O’Neill removed a bunch of coloured photographs from Paxton’s hand. “I wish to buggery you wouldn’t breathe on my naked ladies,” he grumbled. “And go and stink in your own pit.”
“It’s wonderful,” Paxton said. “Just listen. It’s superb. Isn’t it superb?”
“Get your bonnet on,” O’Neill said. “Let’s go and get some breakfast.”
They took off half an hour later, to cover a Quirk on a photographic patrol. All the squadron was in the air. Paxton was eager to see what the bombardment looked like but when they crossed the Front it was obscured by a drifting fog of smoke from the guns, and the enemy trenches were completely lost under a cloud of grey-brown dust, which occasionally gave birth to shapely puffballs when the heavy howitzers caused an unusual amount of damage. The barrage drowned out the FE’s engine. There was so much din that Paxton heard nothing. He thought he might have gone deaf, so he undid his flying helmet and peeled back a flap. His ears hurt.
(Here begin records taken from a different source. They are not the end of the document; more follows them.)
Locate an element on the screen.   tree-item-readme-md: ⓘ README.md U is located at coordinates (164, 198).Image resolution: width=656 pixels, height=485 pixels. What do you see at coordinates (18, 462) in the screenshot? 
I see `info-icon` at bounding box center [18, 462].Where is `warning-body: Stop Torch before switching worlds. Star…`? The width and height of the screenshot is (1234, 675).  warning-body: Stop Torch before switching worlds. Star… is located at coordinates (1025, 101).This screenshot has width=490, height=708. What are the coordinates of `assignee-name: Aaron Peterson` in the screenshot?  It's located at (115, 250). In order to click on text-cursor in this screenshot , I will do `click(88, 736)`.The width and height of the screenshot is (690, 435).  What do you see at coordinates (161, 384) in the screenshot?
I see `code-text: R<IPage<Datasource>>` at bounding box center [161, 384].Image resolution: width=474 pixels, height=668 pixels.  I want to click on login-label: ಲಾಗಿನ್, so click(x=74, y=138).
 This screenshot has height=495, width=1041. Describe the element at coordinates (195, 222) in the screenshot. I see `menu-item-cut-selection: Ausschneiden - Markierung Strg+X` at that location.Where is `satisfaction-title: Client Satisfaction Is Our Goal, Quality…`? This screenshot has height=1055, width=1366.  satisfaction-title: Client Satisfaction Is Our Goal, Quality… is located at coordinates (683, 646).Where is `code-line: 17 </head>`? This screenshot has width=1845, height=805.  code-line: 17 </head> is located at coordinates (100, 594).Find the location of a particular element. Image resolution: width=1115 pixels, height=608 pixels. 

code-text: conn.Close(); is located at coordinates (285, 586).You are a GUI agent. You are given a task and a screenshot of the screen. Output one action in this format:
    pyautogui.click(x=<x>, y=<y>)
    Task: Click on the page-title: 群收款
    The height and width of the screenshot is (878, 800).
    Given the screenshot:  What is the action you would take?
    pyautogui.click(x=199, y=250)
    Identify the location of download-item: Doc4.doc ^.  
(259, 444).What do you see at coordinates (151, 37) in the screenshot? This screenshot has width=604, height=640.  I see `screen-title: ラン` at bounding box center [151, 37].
It was like being in the middle of a mob of angry blacksmiths He did up his helmet, fast. Behind the British Lines, gunflashes made a flickering stream of red and yellow that wandered to the north and faded into their own smoke. Paxton turned his head. Another stream wandered south, as bright as fireflies. Those guns have fired a thousand shells while I watched them, he thought. How magnificent! How stunning!
They rendezvoused with their Quirk and took care of it while it paraded up and down, infuriating the archie. If O’Neill held his course and height for thirty seconds the archie had a go at him, too. But this was not their day. The Quirk got its pictures and went home. O’Neill still had fuel. He climbed and searched further to the east.
There was nothing much to see: the odd speck, hopelessly remote and going away; the odd line of cloud, and not much of that. O’Neill decided to make a certain cloud his turning-point. It turned out to be big and sprawling, with a massive overhang that almost formed a cave. The shadow of the FE got there first by half a second and went flitting across the face of the cloud until he caught up with it and they charged into the near-cave and came out the other side as an Albatros came flying in. For an instant O’Neill’s stomach clenched as hard as stone because he knew their wings must hit. They flicked past each other. He slumped, forgot how to breathe, and recovered to find his arms and legs automatically stuffing the controls into a corner so as to drag the FE into a tight turn before the Albatros came back and cut it to pieces.